L’Hôtel des Pyrénées, Saint-Jean-Pied-de-Port et le monde de la gastronomie sont en deuil après le décès à l’âge de 70 ans du chef Firmin Arrambide. Cela fait trois bons quarts de siècle que trois générations d’Arrambide tiennent bon, dans leur relais gourmand des « Pyrénées », cet ancien relais de diligences aménagé et décoré avec beaucoup de goût et d’élégance au pied du col de Roncevaux et, à l’image de leurs compatriotes garaztar, résistent avec succès à toutes les invasions et aux vicissitudes des temps.
En dehors des deux étoiles Michelin – la deuxième ayant plusieurs fois « oscillé » -, innombrables sont les récompenses obtenues, depuis le prix Euskadi attribué il y a vingt ans par le gouvernement basque, le Prix « Navarra de Gastronomía », les trophées Relais & Châteaux « Grand Chef » 2009 avec Taittinger décernés conjointement à Vienne à Firmin Arrambide et à son fils Philippe, jusqu’au regretté Club des Fourchettes de la côte basque qui lui avait attribué son diplôme à plusieurs reprises en vingt ans. Je me souviens, en particulier, de la troisième fois : c’était en 2001, au cours d’un dîner mémorable par la qualité « tranquille » et la décoration soignée des plats présentés, le goût indémodable des alliances de saveur et, par-dessus tout, « la vérité du produit » qui achève la perfection dans sa simplicité de la cuisine basque. Langoustines, asperges vertes et huîtres « Gillardeau » annonçaient un pot au feu de foie gras qui représenta à lui seul une cime dans l’art d’apprêter les mets avec exactitude… A l’époque, le service était déjà efficace et soigné, et le décor de bon goût sur lesquels veillaient l’etxekandrea, Anne-Marie Arrambide et, en manière de relève déjà prête, sa fille Sandrine nantie d’un BTS de tourisme.
J’y revins plus d’une fois, particulièrement lorsque Firmin, avec son fils Philippe, avaient récupéré leur deuxième macaron perdu en 2000, après l’avoir gardé pendant une bonne quinzaine d’années. Devant la bibliothèque vitrée abritant les « Michelin » - les plus anciens à la couverture légèrement madérisée - sagement alignés jusqu’à l’an 1999, Firmin m’avait alors commenté, mi-sourire : « Lorsque nous avions perdu la deuxième étoile en 2000, la collection avait failli s’arrêter »… Certes, la vitrine suivante contenait bien les exemplaires du nouveau millénaire mais, s’était-il hâté de préciser, « il n’y a pas que le Michelin, on ne travaille pas pour le guide, je veux faire plaisir à mes clients, mon entreprise tourne, j’ai pu investir beaucoup dans l’hôtel, les chambres ; or le guide tient compte non seulement de ce qui est dans l’assiette, mais aussi de l’environnement. L’an dernier, j’ai été averti qu’un inspecteur tournait dans la région (le téléphone arabe marche entre les copains), mais je préfère ne pas savoir, ça fiche la pression supplémentaire… Or, notre métier, c’est un travail de régularité et une belle qualité des produits ».

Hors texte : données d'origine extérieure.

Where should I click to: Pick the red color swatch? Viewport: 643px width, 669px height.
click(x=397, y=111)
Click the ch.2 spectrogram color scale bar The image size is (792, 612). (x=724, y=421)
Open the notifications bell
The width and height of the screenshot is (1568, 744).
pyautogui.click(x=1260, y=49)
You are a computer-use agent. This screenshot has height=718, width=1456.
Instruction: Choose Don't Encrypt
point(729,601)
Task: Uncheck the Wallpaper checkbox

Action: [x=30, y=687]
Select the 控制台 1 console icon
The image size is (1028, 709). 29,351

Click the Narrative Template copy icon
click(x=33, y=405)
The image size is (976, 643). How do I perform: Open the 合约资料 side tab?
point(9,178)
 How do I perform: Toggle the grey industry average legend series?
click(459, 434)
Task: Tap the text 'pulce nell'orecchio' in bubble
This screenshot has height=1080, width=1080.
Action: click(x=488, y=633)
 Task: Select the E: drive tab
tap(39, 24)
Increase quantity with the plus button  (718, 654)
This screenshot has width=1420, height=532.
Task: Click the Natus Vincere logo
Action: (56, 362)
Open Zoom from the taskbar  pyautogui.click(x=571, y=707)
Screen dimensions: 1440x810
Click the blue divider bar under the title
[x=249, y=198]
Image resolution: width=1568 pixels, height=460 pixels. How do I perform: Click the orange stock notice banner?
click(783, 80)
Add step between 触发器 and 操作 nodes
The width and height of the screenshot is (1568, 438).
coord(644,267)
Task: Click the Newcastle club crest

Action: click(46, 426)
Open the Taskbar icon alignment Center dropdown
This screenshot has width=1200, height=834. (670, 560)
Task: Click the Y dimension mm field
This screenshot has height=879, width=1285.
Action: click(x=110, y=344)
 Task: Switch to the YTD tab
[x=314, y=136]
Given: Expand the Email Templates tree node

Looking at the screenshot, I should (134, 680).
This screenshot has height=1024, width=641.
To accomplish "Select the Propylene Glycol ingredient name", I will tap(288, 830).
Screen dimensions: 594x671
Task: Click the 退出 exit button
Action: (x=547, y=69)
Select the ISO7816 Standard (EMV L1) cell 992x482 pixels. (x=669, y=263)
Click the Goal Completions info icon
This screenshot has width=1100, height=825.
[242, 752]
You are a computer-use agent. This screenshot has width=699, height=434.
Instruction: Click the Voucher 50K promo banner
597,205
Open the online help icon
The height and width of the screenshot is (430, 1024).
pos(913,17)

La cuisine des « Pyrénées » avait-elle évolué ? - « Mon fils a 35 ans, j’en ai 30 de plus, lui a d’avantage de motivation. Il est revenu avec la force de la jeunesse. Il fait un peu différemment et on travaille mieux à quatre mains qu’à deux mains » !
Un avis qui avait alors été confirmé par son fils : « Je suis remotivé, et content pour mon père ! », s’exclamait Philippe Arrambide dont le retour au terme d’un périple professionnel chez Dominique Toulousy, au Carré des Feuillants d'Alain Dutournier, chez les frères Pourcel et, en pâtisserie, chez Fauchon et Pierre Hermé, avait assuré une transition en douceur aux fourneaux des « Pyrénées ». Un remarquable tournant, reconnu d’ailleurs dès l’arrivée du jeune chef par un 2e diplôme des Fourchettes (qui leur avaient déjà attribué l’un des deux « super-diplômes » jamais accordés en 40 ans d‘existence du Club). Avec le second, Bruno Dubois, qui l’avait précédé d’un an, Philippe Arrambide apprêtait déjà « des sauces plus légères et mousseuses en vertu d’une technique qui a évolué ». De nouveaux plats étaient apparus : l'assiette de langoustines aux quatre façons, en raviole avec du caviar d’Aquitaine, en beignet à la sauce curry-ananas, dans un bol avec vinaigrette façon gazpacho et avec de la crème de céleri truffée - mousse cacahuète ; le printemps réintégrait sur la carte la soupe mousseuse d'asperge à l’œuf poché avec son croustillant de foie gras et je me rappelle ce saumon sauvage de l'Adour grillé, un des fondamentaux d’origine, comme la terrine chaude de cèpes (ou l’admirable pied de porc truffé, que les amateurs devaient commander à l’avance). « J'ai le même état d'esprit que mon père, même si j'ai une autre approche », précisait récemment Philippe qui a désormais repris le flambeau. « J'ai modernisé la cuisine traditionnelle qu'il faisait mais le produit reste pour moi, comme c'était pour lui, le maître de l'assiette. J'ai du mal à mélanger trop de choses, je n'aime pas les juxtapositions ».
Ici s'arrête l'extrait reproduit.